YOUR ASSIGNMENT: Please copy the listing that follows exactly, leaving out any pictures.

MATERIAL TO PROCESS:
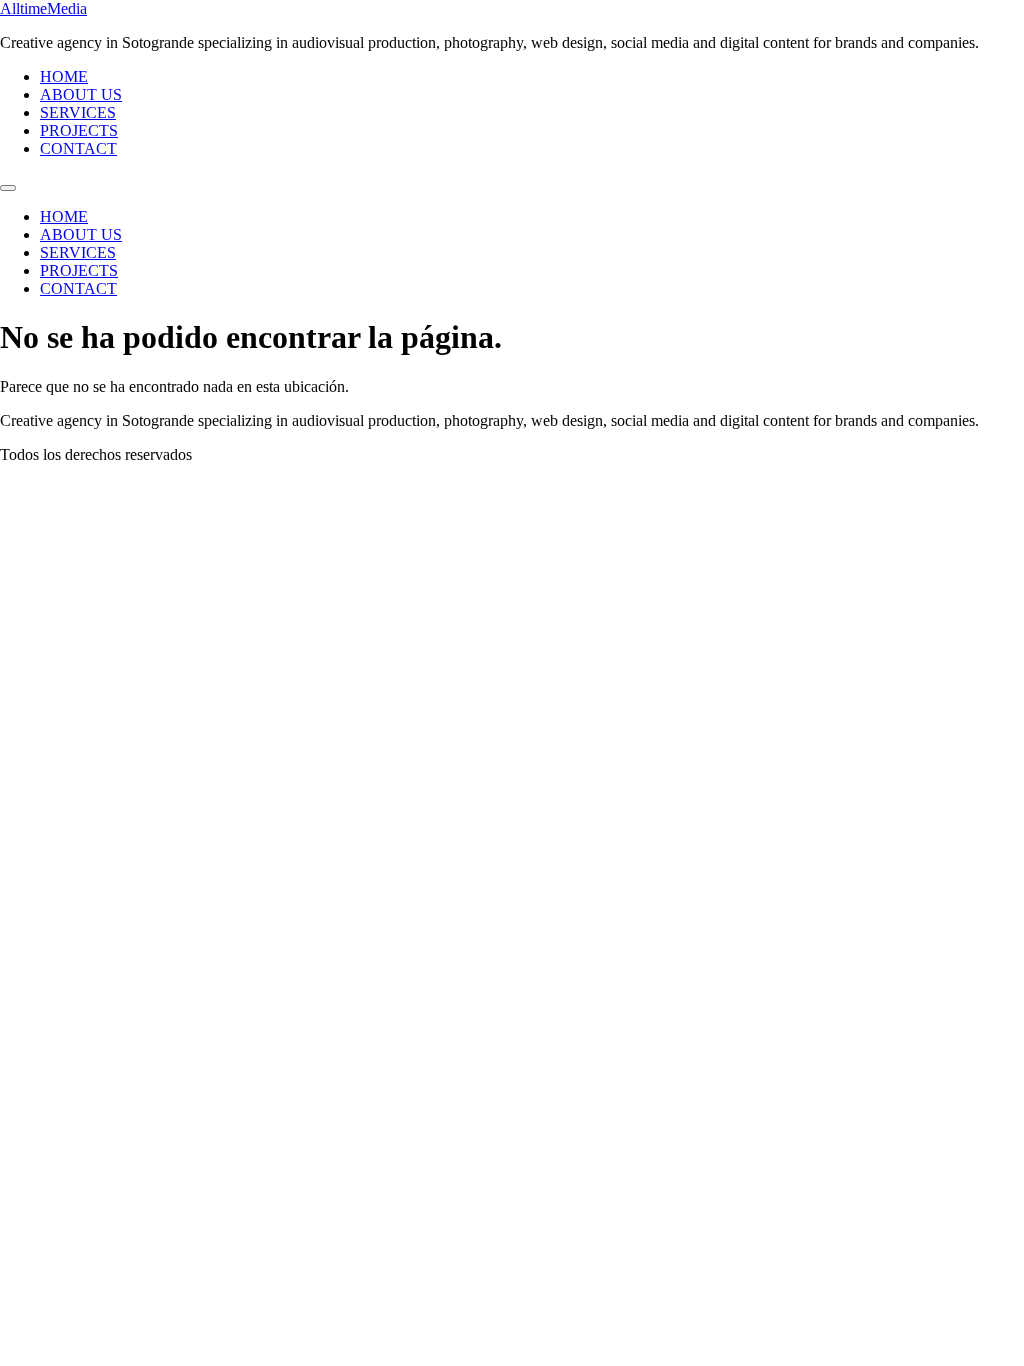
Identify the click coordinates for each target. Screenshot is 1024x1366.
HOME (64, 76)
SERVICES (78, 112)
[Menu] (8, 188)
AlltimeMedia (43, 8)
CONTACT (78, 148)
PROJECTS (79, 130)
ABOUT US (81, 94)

FINAL ANSWER:
Identify the click coordinates for each target. Screenshot is 1024x1366.
HOME (64, 76)
SERVICES (78, 112)
[Menu] (8, 188)
AlltimeMedia (43, 8)
CONTACT (78, 148)
PROJECTS (79, 130)
ABOUT US (81, 94)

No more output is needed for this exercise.